Hello to everybody, my name is Charne' Gardiner.
Firstly, I would like to thank you all so much for keeping me sane, educated and in (reasonably) good spirirts over the last few years. I have been comforted by your positive attitudes and experiences through many sleepless nights in front of this screen.
My daughter Morgan was born in August 2005 with unilateral PFFD class B/C.
She arrived 8 weeks premature, after a difficult first preganancy ( bed rest from 14 weeks with high blood pressure). The length discrepancy was not detected on ultrasound (even though I had about 15 scans because of the BP!!) - so to say that we were shocked and surprised is an understatement
She currently wears an extension prosthesis with a rise of about 10cm.
In January this year (she was about 2 1/2 years old) she underwent superhip surgery.
The surgeons attempted a femoral and pelvic osteotomy, and inserted a "pin" into her small femoral head. 8 weeks later, the spica cast came off and the road to recovery began...
However, she complained of pain, her leg was held in abduction, she refused to walk and would not allow us to touch her leg.
X rays were taken and the doctors assured us that more physio is all that she needed. We attempted much of this, which she endured in sweat and tears.
The pin was removed in November - there had been absolutely no bone growth and some screws holding the "fixator" had snapped off. The doctors claimed that because of the severity of the deformity, her "bone growth" had bent the fiaxtor and snapped the screws. They sewed her up and sent her home, without any progress after a long year.
Since then, she is attempting to walk again - and slowly getting her personality back.
The surgeons wish to X Ray her again in Feb, and do the super hip op for the 2nd time thereafter.
I would sincerely appreciate any thoughts/ suggestions and advice from parents whose children have been through this op, successful or not.
My concern is : Why should the op be a success the 2nd time around?
Is common for this op to fail?
What do you think went wrong? (was her femoral head too small?)
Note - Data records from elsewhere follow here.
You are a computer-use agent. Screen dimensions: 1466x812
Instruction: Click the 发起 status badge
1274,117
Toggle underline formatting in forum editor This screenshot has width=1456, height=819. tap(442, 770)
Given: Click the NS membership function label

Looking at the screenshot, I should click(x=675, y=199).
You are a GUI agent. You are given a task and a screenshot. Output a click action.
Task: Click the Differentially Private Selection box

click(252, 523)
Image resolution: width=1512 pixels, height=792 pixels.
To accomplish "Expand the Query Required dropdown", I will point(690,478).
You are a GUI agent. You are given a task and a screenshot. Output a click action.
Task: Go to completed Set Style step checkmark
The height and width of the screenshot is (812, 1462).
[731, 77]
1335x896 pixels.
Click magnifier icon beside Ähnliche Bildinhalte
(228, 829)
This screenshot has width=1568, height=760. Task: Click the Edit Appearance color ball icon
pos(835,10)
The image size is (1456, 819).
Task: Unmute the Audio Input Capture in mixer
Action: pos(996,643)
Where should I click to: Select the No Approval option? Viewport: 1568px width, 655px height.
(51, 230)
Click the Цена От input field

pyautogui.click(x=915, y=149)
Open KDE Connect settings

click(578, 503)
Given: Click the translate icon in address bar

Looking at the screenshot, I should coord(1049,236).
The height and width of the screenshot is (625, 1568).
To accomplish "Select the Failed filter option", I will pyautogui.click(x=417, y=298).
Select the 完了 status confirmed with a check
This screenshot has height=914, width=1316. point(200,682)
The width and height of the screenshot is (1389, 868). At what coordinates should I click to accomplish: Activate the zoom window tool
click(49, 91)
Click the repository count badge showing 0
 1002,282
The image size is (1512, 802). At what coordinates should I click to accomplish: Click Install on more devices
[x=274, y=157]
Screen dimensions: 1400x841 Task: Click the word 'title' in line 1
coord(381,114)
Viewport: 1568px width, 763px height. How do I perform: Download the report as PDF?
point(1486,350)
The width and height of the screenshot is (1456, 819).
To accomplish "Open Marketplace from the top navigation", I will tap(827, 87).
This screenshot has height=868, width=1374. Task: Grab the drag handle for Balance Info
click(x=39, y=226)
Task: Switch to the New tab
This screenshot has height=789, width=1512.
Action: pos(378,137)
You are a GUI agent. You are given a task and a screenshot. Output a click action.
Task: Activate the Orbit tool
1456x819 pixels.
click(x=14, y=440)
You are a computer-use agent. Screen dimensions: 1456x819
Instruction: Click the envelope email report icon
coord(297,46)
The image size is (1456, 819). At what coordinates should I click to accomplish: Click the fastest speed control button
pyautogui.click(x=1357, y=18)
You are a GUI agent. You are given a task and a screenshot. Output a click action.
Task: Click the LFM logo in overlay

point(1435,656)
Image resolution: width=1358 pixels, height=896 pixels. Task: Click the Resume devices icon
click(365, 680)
I have seen the huge psychological effect that these ops have on our little ones - (and us) and the single mindedness with which the medical profession functions. The doctors have indicated that they would like to do a series of lengthenings on Morgan even though her predicted adult discrepancy is greater than 25cm.
Travellling to the world renowned specialists in the US is not an option for our family. SA doctors are highly skilled but probably lack experience due to the rarity of PFFD in the country. (Morgans doctors have worked with Dr Paley on one occasion in Baltimore.)
Thanks again to all of you who have shared your stories over the years on this site.
Kindest regards
Charne' Gardiner
Comments
Hi my name is ana, my son
Hi my name is ana, my son Julian is 8 mths. old born with pffd, he is missing a joint in his hip, which dr's. say he will not walk because his hip will just keep poping out of socket, why did your daughter need the hip surgey?